**À FAIRE:** D'après le texte sur la déclaration Balfour, quelle fonction Lord Arthur Balfour occupait-il au moment de sa déclaration en 1917 ?

Il y a 100 ans, Londres a pris une décision qui a modifié en profondeur la géopolitique du Proche-Orient. Lord Arthur Balfour, alors ministre des Affaires étrangères, se prononce dans une lettre rendue publique en faveur de l'installation des juifs en Palestine. C'est alors la première fois que le sionisme, un nationalisme juif créé au 19e siècle, bénéficie de la garantie officielle d'un Etat et pas des moindres : la Grande-Bretagne, à la tête d'un immense empire colonial, fait partie des grandes puissances mondiales. Cet anniversaire qui sera fêté jeudi soir à Londres est encore mal vu par les Palestiniens. Europe 1 décrypte pour vous les enjeux de cet événement historique.
Qui est Arthur Balfour ?
Quand il fait sa déclaration en 1917, Lord Arthur Balfour, d'origine écossaise, est le ministre britannique des Affaires étrangères. Il est loin d'être un débutant en politique. Il a été en effet Premier ministre de 1902 et 1905, période durant laquelle il participe à la signature de l'Entente Cordiale entre son pays et la France.

**DONNÉES FOURNIES:**

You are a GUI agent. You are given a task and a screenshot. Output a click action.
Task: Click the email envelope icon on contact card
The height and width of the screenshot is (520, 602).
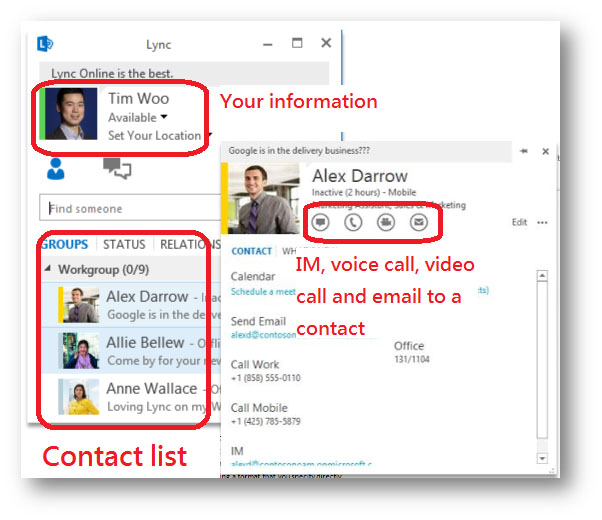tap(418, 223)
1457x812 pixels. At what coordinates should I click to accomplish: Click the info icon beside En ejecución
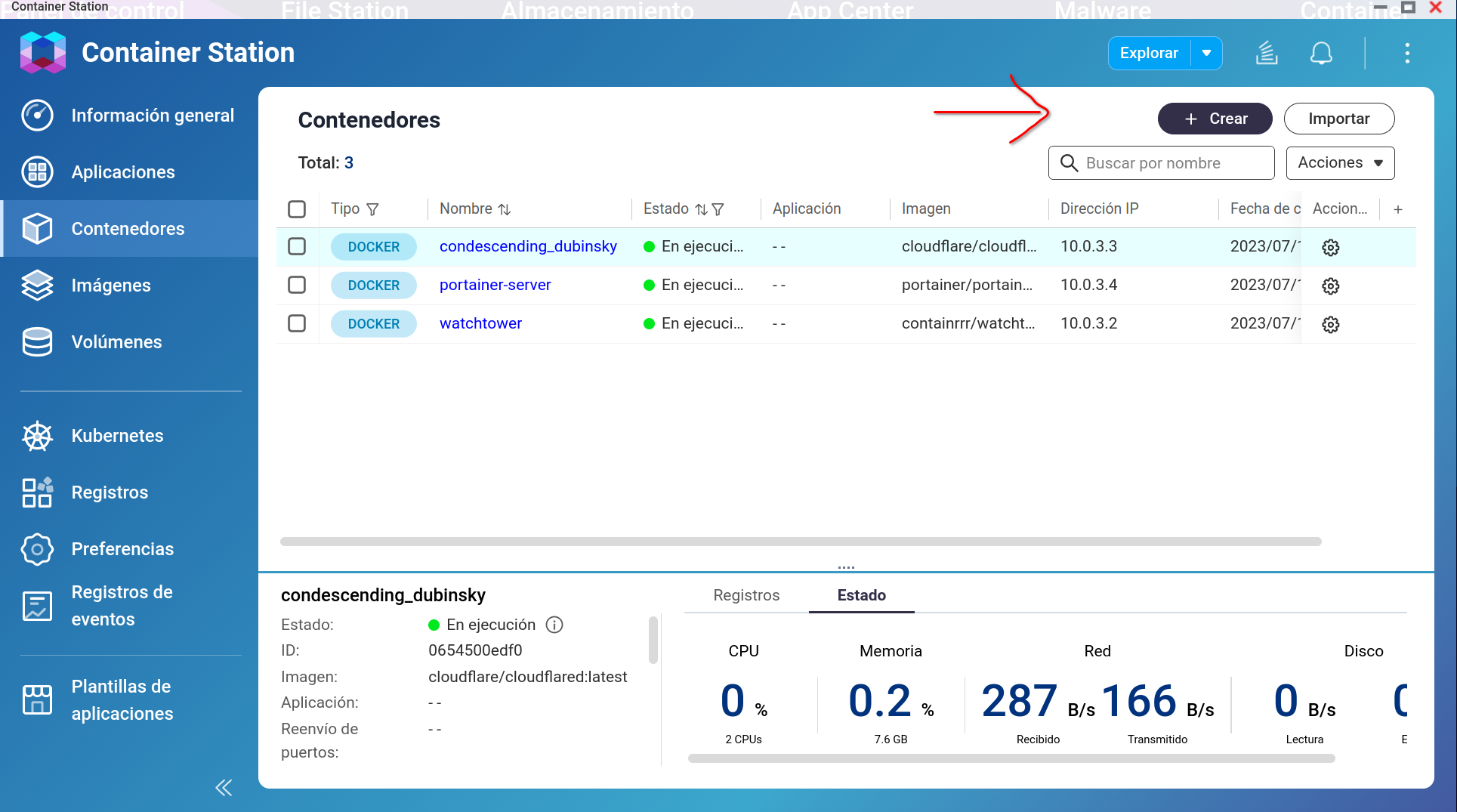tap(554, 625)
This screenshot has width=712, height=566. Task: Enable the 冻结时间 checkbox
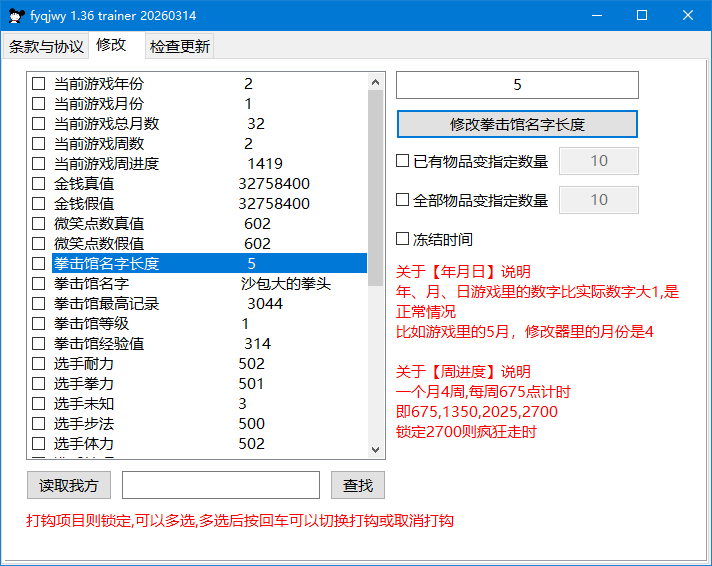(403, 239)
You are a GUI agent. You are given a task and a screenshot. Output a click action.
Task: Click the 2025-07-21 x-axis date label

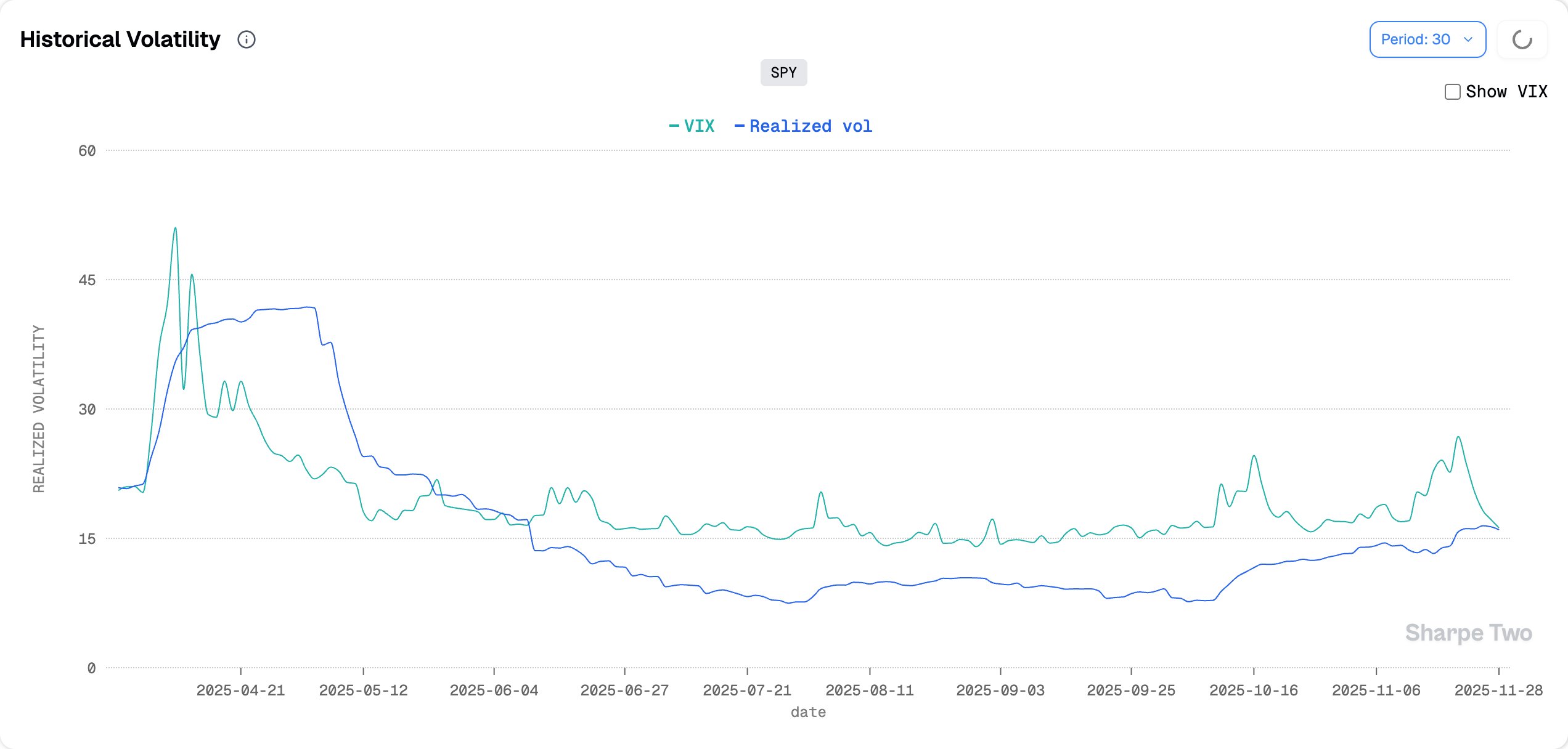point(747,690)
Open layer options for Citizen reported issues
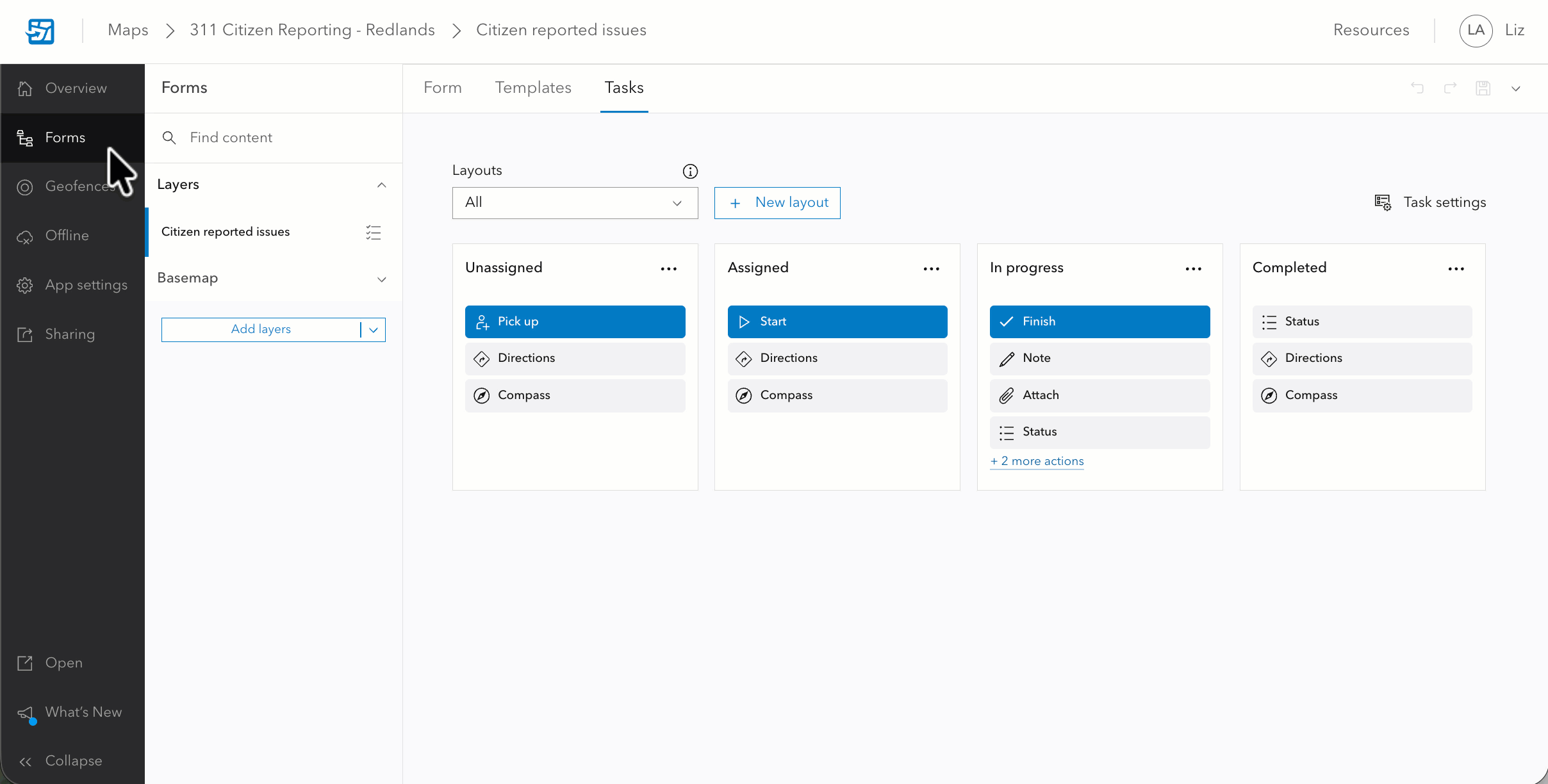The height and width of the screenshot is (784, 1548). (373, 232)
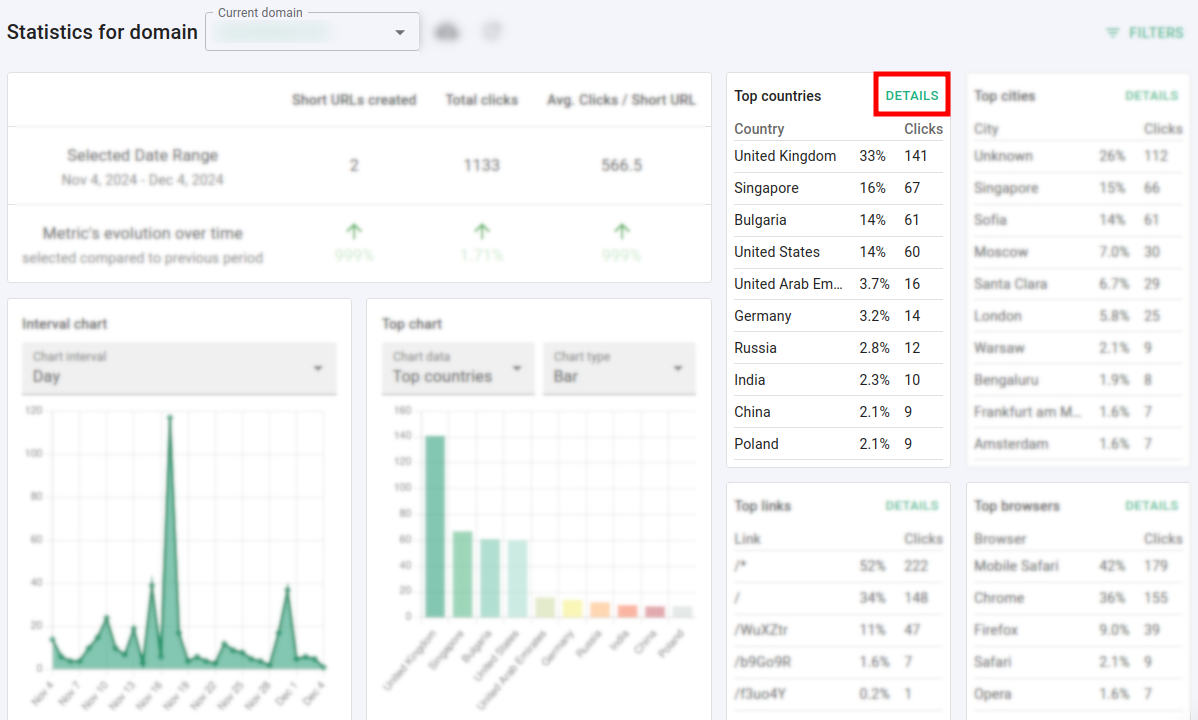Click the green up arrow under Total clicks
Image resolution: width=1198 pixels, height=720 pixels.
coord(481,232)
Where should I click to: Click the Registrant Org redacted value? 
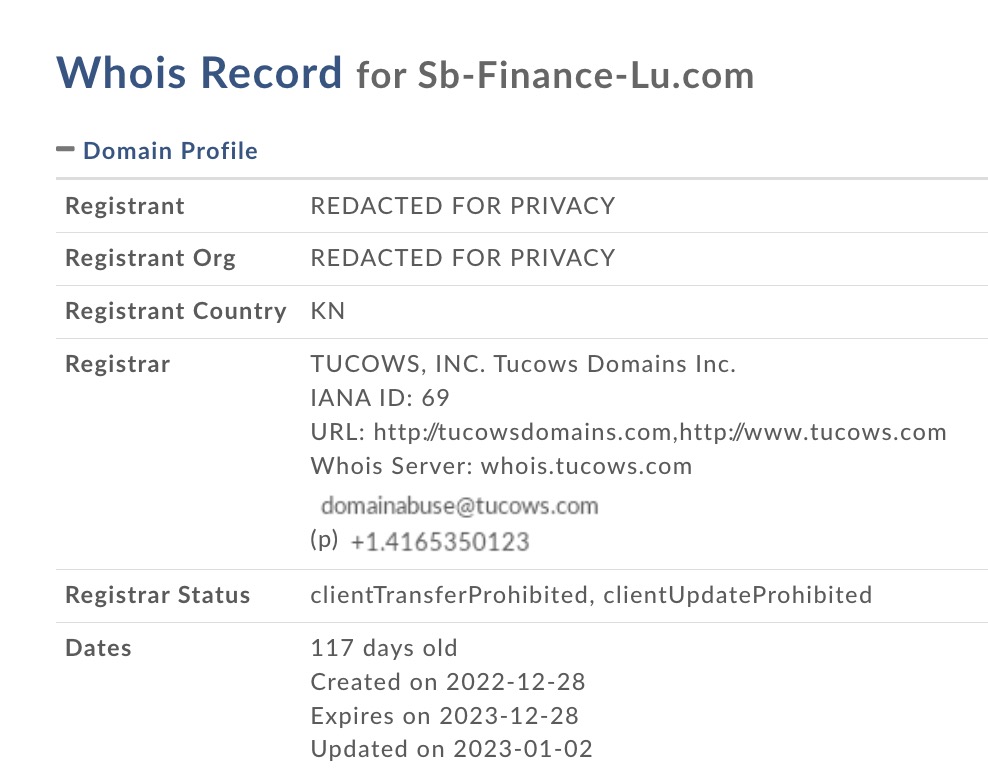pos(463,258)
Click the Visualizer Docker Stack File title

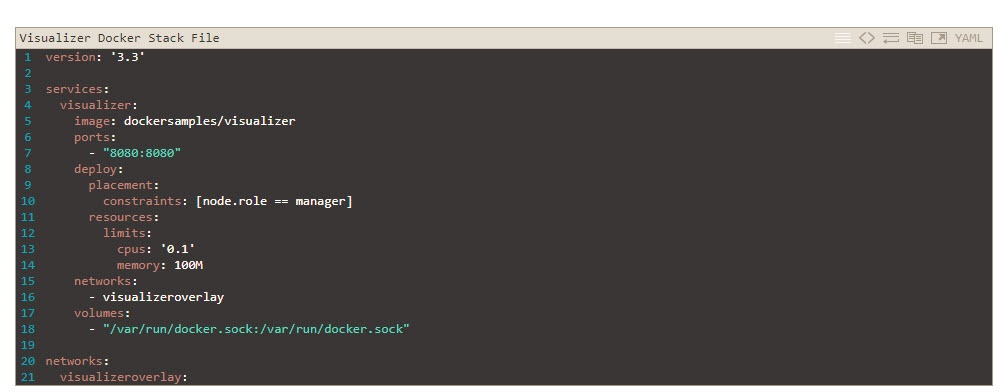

**SOLUTION RÉDIGÉE:** Il était ministre britannique des Affaires étrangères.